(RECORDS SUPPLIED begins)

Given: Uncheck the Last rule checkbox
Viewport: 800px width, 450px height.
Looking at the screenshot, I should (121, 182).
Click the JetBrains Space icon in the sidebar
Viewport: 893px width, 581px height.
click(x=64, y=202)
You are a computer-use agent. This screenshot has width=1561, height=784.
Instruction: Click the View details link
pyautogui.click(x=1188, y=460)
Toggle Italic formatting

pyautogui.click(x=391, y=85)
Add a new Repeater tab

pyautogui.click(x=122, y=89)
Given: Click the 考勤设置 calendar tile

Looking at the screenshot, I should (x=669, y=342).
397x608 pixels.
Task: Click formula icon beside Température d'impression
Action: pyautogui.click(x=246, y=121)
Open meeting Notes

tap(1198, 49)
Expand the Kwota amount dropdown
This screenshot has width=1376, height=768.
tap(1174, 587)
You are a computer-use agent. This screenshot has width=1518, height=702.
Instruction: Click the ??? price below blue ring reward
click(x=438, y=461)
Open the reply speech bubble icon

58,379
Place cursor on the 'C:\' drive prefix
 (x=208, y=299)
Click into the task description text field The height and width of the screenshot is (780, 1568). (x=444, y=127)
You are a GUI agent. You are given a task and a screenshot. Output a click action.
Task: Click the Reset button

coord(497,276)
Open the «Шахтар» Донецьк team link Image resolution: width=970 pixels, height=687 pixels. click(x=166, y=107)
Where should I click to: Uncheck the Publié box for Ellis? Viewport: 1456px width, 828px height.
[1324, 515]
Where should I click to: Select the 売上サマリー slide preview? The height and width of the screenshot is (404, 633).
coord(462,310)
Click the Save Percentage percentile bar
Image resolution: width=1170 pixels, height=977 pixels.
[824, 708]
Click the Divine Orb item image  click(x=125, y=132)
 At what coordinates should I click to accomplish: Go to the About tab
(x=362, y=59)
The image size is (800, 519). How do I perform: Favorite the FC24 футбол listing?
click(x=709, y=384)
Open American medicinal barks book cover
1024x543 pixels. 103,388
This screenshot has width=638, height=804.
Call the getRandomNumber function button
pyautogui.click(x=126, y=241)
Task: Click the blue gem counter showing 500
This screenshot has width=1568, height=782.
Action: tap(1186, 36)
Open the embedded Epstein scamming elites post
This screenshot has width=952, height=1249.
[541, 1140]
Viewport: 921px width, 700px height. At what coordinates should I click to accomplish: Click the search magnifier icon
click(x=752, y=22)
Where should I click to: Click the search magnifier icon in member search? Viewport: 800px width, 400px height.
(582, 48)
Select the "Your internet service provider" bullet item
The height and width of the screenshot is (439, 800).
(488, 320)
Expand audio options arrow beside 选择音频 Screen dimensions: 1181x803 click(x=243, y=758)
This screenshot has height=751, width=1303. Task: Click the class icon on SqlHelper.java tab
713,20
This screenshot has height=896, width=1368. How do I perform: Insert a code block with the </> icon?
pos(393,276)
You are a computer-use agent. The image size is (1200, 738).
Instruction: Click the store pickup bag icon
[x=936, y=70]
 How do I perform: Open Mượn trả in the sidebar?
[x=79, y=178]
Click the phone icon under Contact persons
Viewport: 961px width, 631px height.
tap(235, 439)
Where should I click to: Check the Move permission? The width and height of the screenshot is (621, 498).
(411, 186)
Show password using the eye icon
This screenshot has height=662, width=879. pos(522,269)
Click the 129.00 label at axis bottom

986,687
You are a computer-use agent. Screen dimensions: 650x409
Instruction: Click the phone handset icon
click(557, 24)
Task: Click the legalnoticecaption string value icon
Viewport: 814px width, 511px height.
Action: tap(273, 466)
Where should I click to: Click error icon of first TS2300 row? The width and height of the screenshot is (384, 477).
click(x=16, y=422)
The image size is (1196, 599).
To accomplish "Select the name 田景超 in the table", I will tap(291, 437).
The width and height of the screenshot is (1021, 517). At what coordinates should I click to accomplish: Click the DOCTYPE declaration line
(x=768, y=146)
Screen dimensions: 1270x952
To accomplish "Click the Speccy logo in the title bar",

(RECORDS SUPPLIED ends)

_WHAT TO WORK ON_
Give the count of lines in the listing above that hold the word "computer", and say nothing else.

_TASK OUTPUT_
4